**Text extract**
When I was A Photographer
When I was A Photographer
by Félix Nadar; Eduardo Cadava and Liana Theodoratou, Translators
The MIT Press, Cambridge, MA, 2015
336 pp. Trade, $24.95
Reviewed by Ana Peraica, PhD
When I Was a Photographer is a long awaited integral translation of rarely seen and often referred collection of memoirs by a historic photographer/inventor Félix Nadar (1820–1910). Originally entitled Quand j'etais photographe and published with Ernest Flammarion around 1900, the collection was seen only in pieces, but hardly in a form the author has left it.
The first reference to the integral collection appeared in Rosalind Krauss' article Tracing Nadar (October, Vol.5-Photography, Summer, 1978: 29-47). This translation and reprint edition by The MIT Press, is introduced by another major photography theorists of today, Eduardo Cadava, whose essay Nadar's Photographopolis. taking Quand j'etais... as a central piece for analysis, was previously published in Grey Room (Summer 2012/48: 56-77), as well as in Cadava's book Paper Graveyards (2012).

Records from a data collection

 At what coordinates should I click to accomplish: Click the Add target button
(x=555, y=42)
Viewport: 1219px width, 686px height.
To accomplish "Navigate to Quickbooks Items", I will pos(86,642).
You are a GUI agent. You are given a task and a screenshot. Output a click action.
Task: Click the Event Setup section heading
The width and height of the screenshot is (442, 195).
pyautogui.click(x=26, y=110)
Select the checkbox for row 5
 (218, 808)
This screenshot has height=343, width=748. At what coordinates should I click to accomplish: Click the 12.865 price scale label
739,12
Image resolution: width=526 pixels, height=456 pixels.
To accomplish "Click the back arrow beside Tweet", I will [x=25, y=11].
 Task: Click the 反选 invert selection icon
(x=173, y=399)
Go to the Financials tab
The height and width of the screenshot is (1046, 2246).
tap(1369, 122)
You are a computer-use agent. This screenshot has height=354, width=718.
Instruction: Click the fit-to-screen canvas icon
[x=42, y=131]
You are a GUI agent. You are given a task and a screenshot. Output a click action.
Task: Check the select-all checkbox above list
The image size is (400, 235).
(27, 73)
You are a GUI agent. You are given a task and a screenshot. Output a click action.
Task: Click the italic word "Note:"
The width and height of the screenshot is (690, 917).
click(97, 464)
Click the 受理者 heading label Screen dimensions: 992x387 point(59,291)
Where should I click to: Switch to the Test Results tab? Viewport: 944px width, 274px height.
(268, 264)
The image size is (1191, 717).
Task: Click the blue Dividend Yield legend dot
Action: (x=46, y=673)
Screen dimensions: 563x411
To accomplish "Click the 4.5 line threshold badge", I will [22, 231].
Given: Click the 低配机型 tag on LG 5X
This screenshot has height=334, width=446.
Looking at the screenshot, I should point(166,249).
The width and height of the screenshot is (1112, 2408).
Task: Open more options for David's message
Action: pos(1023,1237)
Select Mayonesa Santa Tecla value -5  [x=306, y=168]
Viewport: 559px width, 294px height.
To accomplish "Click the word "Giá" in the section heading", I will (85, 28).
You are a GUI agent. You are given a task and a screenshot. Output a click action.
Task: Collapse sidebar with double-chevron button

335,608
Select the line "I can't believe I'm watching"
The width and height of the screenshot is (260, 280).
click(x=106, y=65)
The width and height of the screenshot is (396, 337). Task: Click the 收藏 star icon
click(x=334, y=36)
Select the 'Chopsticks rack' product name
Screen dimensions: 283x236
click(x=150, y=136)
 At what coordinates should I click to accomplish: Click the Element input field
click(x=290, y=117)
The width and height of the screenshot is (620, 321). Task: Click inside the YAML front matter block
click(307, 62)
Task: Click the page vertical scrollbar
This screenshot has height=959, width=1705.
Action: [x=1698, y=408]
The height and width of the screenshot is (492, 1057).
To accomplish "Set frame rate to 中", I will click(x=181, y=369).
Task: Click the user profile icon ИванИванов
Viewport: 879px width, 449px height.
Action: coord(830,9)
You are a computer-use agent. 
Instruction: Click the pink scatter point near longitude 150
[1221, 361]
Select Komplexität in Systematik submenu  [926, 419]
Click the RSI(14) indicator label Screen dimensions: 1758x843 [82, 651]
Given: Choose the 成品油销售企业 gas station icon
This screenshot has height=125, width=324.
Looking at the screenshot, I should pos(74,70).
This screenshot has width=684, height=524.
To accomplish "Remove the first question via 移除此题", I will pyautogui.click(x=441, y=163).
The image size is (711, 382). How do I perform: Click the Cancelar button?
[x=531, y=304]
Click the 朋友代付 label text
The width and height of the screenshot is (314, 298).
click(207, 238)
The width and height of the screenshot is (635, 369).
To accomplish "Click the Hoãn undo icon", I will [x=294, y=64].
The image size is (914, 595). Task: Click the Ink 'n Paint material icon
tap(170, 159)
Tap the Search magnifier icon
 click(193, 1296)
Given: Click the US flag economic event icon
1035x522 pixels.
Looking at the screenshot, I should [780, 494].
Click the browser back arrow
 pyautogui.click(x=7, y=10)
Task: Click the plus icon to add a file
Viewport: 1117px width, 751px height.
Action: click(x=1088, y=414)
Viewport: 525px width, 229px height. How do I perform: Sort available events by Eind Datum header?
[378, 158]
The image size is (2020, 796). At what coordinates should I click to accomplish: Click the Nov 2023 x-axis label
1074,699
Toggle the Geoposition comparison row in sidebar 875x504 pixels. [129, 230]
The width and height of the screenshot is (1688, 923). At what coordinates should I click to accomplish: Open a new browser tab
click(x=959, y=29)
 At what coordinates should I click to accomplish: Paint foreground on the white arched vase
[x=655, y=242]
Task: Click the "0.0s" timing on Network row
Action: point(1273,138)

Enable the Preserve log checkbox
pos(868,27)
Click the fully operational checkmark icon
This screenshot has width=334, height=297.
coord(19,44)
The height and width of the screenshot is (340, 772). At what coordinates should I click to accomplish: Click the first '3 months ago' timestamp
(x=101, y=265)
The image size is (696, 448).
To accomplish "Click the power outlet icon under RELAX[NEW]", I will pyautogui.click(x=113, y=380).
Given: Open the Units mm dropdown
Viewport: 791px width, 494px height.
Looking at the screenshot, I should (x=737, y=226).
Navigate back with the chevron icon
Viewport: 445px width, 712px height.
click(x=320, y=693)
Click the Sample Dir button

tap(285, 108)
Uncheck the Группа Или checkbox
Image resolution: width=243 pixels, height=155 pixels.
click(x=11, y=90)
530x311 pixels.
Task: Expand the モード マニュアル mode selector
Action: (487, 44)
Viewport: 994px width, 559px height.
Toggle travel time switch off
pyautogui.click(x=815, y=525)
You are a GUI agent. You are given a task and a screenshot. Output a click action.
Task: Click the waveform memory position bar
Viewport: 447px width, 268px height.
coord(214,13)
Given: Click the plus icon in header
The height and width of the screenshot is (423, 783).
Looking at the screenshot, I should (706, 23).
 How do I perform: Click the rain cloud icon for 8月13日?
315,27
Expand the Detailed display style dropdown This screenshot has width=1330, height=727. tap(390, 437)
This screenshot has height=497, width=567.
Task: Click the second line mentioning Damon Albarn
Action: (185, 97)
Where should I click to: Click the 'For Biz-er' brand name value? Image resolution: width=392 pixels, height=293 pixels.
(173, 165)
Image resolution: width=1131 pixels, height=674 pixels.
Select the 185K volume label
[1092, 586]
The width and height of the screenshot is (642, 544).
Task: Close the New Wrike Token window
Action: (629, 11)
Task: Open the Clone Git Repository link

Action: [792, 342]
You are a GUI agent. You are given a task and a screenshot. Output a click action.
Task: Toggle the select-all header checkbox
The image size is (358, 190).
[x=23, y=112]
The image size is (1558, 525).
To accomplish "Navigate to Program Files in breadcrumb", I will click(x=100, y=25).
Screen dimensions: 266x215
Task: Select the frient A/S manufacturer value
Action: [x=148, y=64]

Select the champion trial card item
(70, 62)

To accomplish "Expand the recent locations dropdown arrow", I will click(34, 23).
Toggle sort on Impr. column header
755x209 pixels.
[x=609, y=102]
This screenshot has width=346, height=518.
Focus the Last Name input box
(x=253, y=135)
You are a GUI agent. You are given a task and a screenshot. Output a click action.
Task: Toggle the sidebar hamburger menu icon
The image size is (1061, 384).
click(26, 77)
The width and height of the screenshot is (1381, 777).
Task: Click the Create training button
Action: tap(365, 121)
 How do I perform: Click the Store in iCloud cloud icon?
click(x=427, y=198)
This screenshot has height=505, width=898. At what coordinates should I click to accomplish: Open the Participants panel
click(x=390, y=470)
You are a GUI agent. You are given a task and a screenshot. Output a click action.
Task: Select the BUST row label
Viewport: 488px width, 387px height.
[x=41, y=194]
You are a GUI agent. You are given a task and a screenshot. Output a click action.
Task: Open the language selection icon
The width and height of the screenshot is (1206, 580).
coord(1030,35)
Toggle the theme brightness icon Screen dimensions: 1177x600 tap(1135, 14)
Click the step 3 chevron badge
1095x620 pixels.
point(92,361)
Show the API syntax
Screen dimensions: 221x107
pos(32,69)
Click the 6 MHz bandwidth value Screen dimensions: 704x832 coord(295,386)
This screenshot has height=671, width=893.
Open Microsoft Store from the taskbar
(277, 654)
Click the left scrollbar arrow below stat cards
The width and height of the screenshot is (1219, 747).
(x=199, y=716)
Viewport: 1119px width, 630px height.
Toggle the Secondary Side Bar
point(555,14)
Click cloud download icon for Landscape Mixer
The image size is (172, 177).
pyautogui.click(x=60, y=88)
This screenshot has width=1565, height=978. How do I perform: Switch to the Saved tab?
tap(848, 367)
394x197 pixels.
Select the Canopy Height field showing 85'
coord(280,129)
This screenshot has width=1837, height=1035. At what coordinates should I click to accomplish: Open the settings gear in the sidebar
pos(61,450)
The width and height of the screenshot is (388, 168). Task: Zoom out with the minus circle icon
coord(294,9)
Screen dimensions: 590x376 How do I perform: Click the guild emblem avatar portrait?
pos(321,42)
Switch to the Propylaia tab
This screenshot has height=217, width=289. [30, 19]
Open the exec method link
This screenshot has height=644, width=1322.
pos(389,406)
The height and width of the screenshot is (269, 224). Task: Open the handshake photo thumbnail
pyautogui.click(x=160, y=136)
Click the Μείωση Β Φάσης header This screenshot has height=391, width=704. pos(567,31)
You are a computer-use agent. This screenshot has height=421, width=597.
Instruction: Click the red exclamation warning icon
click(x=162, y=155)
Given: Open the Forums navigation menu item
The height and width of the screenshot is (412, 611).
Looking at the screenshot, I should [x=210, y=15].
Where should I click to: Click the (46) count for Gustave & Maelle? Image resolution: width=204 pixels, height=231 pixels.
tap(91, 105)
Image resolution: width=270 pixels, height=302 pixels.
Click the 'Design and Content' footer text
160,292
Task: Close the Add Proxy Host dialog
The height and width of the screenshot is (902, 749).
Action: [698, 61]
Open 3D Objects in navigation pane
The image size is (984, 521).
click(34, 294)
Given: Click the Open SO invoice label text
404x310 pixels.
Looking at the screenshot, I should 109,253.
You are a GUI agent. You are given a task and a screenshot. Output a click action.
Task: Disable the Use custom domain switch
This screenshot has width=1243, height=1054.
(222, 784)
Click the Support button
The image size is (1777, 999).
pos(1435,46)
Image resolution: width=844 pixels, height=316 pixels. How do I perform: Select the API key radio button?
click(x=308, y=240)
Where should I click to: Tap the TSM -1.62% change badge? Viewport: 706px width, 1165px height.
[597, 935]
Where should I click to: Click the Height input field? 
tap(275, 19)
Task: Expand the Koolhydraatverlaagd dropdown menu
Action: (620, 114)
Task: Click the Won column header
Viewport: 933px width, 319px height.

**Task goal**
Answer these questions from the book review above.
(a) Which press published this translation, and in what year?
(b) What was the original French title of the memoir collection?
(c) In which article did the first reference to the integral collection appear?

**Worked solution**
(a) The MIT Press, 2015.
(b) Quand j'etais photographe.
(c) Rosalind Krauss' article Tracing Nadar.